Wie wird Ihre Firma dargestellt?

Heute wird die Außenwahrnehmung eines Unternehmens stark durch journalistische Berichterstattung, die eigene Online-Präsenz und Kununu bestimmt. „Versuchen Sie doch mal, ChatGPT danach zu fragen, ob Ihre Firma eine gute Arbeitgeberin für einen bestimmte Job-Rolle ist. Die KI ist offensichtlich bereits darauf trainiert, zu sagen, dass sie das nicht abschließend beantworten kann, spuckt dann aber doch ca. 400 Worte über (in unserem Fall die WU Executive Academy) aus“, so Barbara Stöttinger.

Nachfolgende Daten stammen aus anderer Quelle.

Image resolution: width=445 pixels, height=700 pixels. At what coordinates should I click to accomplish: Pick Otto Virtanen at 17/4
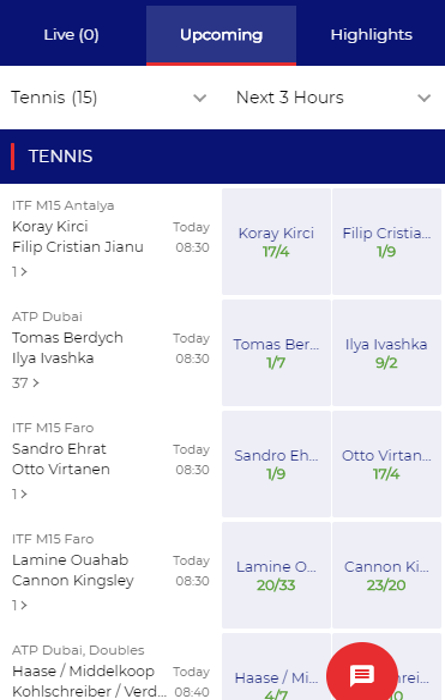coord(387,464)
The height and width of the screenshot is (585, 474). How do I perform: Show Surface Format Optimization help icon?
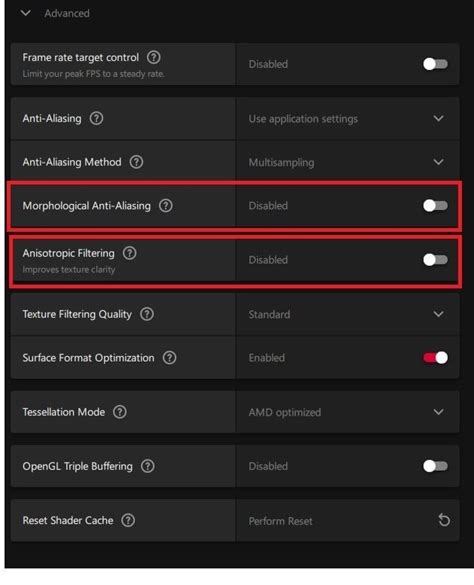coord(169,358)
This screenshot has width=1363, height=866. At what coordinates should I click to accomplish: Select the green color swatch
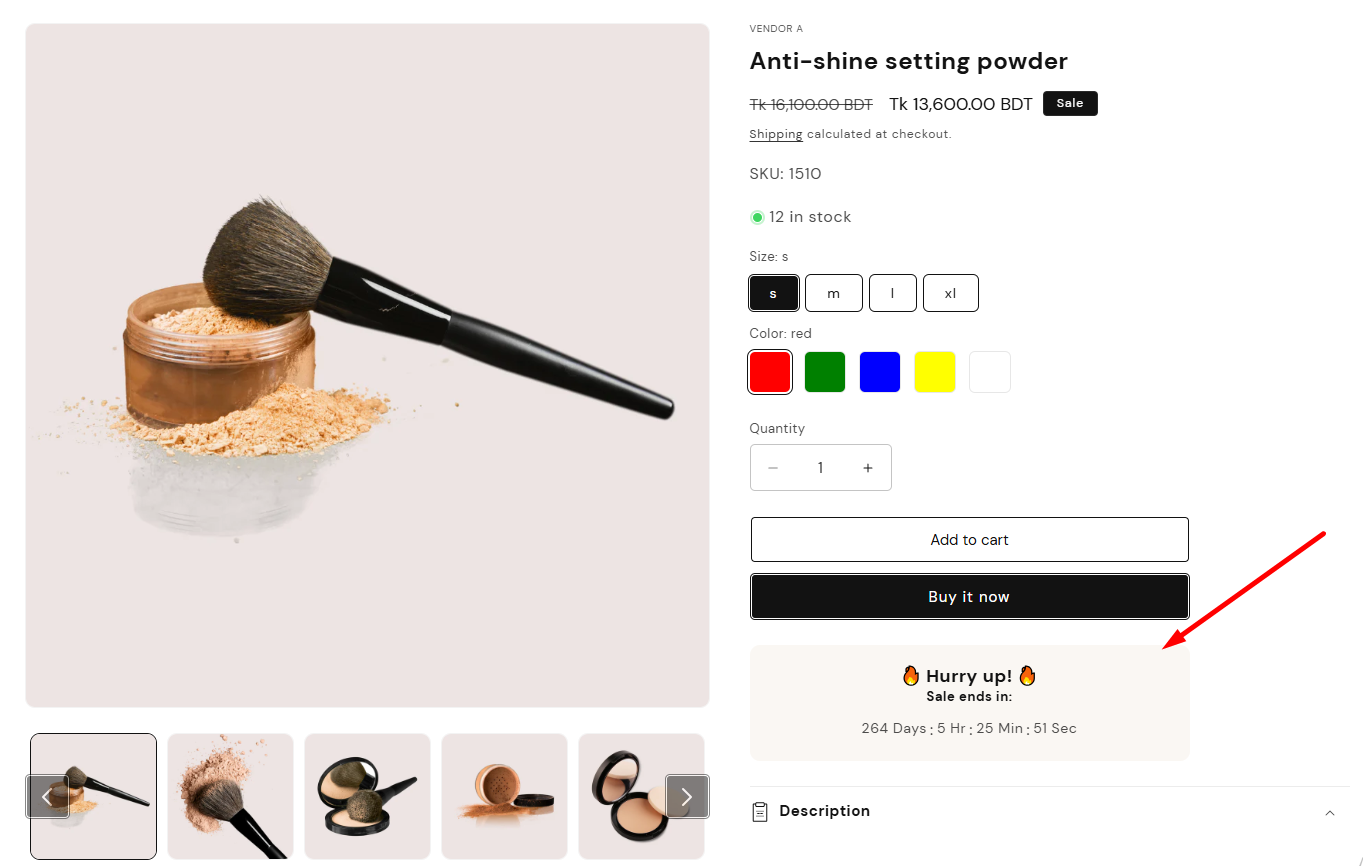click(x=825, y=372)
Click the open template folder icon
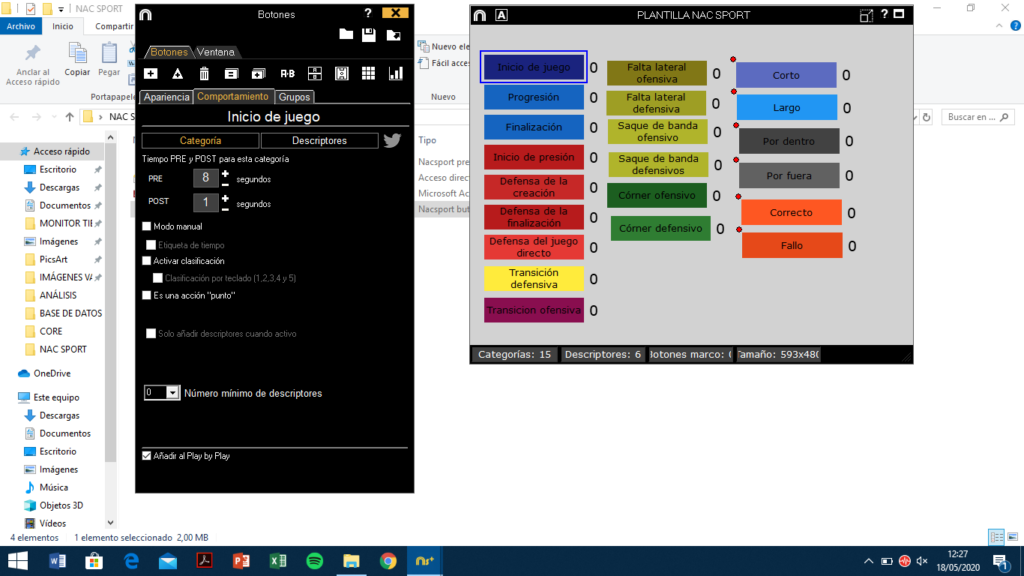The height and width of the screenshot is (576, 1024). tap(346, 35)
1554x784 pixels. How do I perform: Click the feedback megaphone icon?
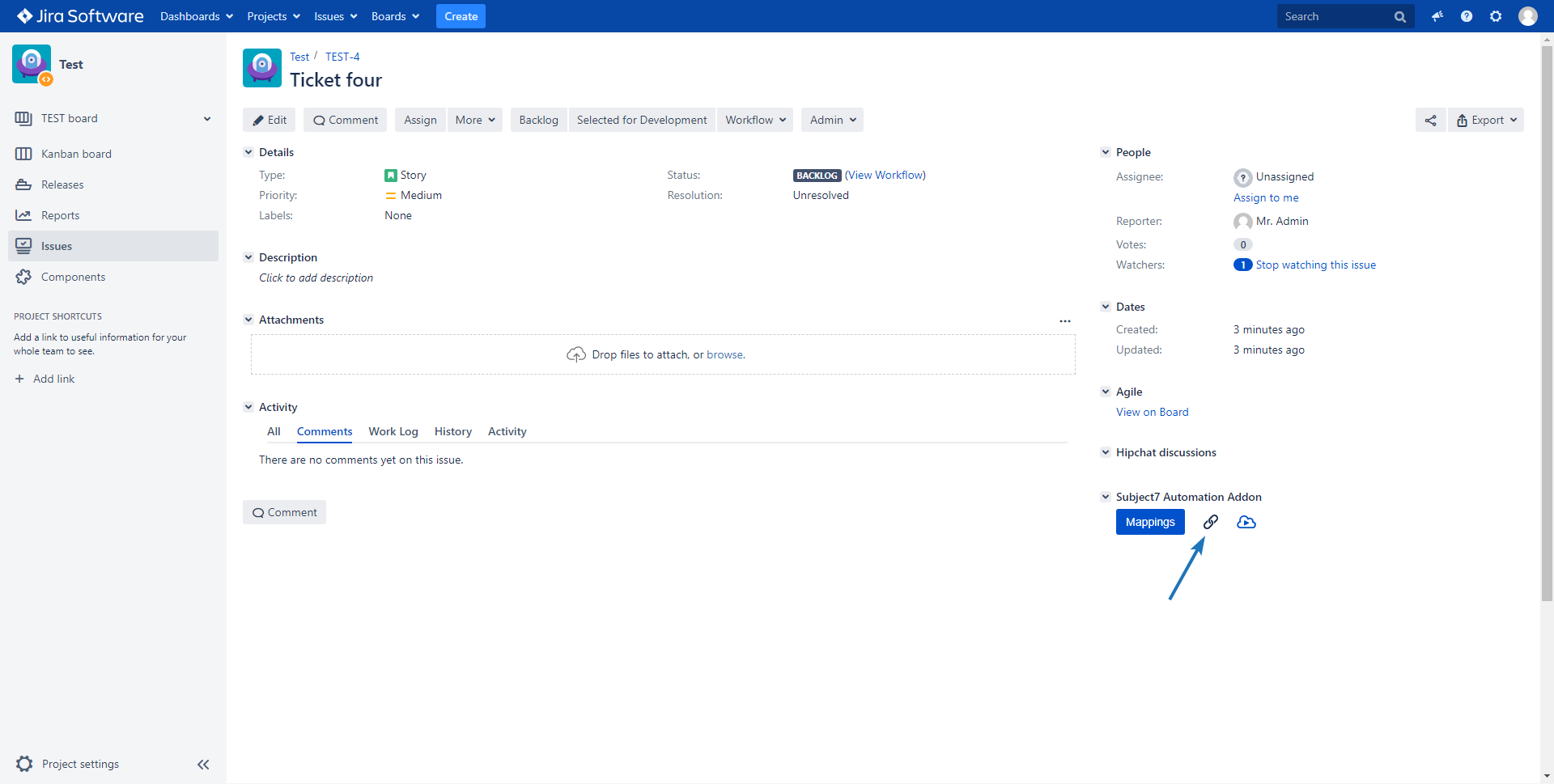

Die Fragestellung für HR-Manager*innen ist somit klar: Wie können wir in der Zukunft sicherstellen, dass die (richtige) Informationen über das eigene Unternehmen in das Trainingsmaterial der KI einfließen? Selbst technisch ist diese Frage noch unbeantwortet, ein aktives Auseinandersetzen zu dem Thema aber ab sofort hilfreich, um die Gefahr der unrichtigen oder tendenziösen KI-Angaben über das eigene Unternehmen in Zukunft zu reduzieren.